__The task__
Could you continue the article on the failed solanezumab Alzheimer's trial, picking up after its last sentence?

__Source extract__
'''
Published on 25/01/18 at 10:02am

There has been another drug failure in a large Phase 3 that once again crushes a hope for a possible treatment, as well as raising serious doubts about the pursuit of removing amyloid plaques from the brain.

The build-up of amyloid protein in the brain of those suffering from Alzheimer’s disease is one of two key targets from most potential treatments, alongside tau tangles. In early stages of Eli Lilly’s trials into solanezumab, it looked like there might be some confirmation of hypothesis – with modest benefits being seen in small scale trials looking at slowing decline of cognitive function.

However, in a 2,129 patient-strong study, the primary endpoint of improvement on measurement with the Alzheimer’s Disease Assessment Scale-cognitive subscale was unable to show any clinical significance over placebo.

The report delves into the detail of the 2016 announcement by Eli Lilly that it would no longer look at developing the drug. The trial keenly focused on those with mild dementia due to Alzheimer’s whilst screening participants for biomarkers that indicated that they had amyloid plaques.
'''
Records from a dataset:
'''
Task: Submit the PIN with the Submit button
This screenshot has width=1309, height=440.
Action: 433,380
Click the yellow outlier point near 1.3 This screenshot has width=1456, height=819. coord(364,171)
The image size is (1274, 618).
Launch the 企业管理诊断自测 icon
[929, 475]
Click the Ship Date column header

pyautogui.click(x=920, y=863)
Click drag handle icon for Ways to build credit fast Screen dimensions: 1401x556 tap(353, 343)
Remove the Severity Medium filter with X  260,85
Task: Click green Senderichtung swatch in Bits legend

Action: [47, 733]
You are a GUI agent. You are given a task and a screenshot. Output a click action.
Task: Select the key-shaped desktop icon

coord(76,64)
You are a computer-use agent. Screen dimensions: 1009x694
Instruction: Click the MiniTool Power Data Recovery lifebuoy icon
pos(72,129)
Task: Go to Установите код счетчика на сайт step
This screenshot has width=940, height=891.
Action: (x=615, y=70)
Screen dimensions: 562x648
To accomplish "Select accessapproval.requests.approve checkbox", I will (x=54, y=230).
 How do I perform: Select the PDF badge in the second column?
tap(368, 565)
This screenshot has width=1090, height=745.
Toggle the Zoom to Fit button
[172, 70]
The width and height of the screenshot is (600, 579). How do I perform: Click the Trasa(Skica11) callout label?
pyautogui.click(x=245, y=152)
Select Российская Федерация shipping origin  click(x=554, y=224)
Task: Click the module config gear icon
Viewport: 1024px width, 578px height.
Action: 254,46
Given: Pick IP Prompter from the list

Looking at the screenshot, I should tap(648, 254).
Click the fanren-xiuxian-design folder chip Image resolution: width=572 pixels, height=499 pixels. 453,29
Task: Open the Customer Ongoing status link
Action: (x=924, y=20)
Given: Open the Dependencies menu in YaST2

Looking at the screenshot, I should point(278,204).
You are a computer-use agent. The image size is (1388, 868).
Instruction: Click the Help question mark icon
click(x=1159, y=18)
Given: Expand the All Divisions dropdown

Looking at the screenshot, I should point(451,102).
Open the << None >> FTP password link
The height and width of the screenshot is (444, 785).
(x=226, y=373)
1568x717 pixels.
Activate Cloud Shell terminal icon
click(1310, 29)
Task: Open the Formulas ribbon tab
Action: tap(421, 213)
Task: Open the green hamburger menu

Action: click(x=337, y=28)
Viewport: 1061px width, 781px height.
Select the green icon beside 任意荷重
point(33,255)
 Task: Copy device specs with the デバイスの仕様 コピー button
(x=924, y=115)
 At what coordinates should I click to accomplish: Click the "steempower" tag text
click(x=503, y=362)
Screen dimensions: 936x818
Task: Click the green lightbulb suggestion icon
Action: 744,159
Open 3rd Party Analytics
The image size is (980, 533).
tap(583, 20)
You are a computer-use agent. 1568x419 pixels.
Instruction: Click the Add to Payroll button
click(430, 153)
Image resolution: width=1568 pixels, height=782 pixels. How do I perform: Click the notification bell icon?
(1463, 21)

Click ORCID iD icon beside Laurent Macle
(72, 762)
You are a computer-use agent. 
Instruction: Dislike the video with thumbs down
'''
__Response for this exercise__
The function of the treatment is to clear the brain of soluble amyloid, preventing it from forming into plaques. However, the failure of this method now draws into question whether this approach is enough to provide noticeable benefits to patients.

Researchers are not going to give up entirely on the compound, with plans to test the drug at higher doses to see if this can potentially make a more significant impact. It was noted that the decline of patients on solanezumab was 11% slower than those on placebo and, though this isn’t enough to be significant, it could offer hope of a stronger dose providing an increased benefit.

“Although we are disappointed that this particular drug did not prove successful, the field is benefiting from each study,” says lead author Lawrence Honig, Professor of Neurology at CUIMC. “There is hope that one of the newer ongoing studies may result in an effective treatment for slowing the course of Alzheimer's disease.”

The drug will be used in two prevention trials using the drug at higher doses for four years in asymptomatic participants. The patients studied will be in cognitively health people that possess a risk for Alzheimer’s to see if using the treatment in earlier stages of the disease may be more effective.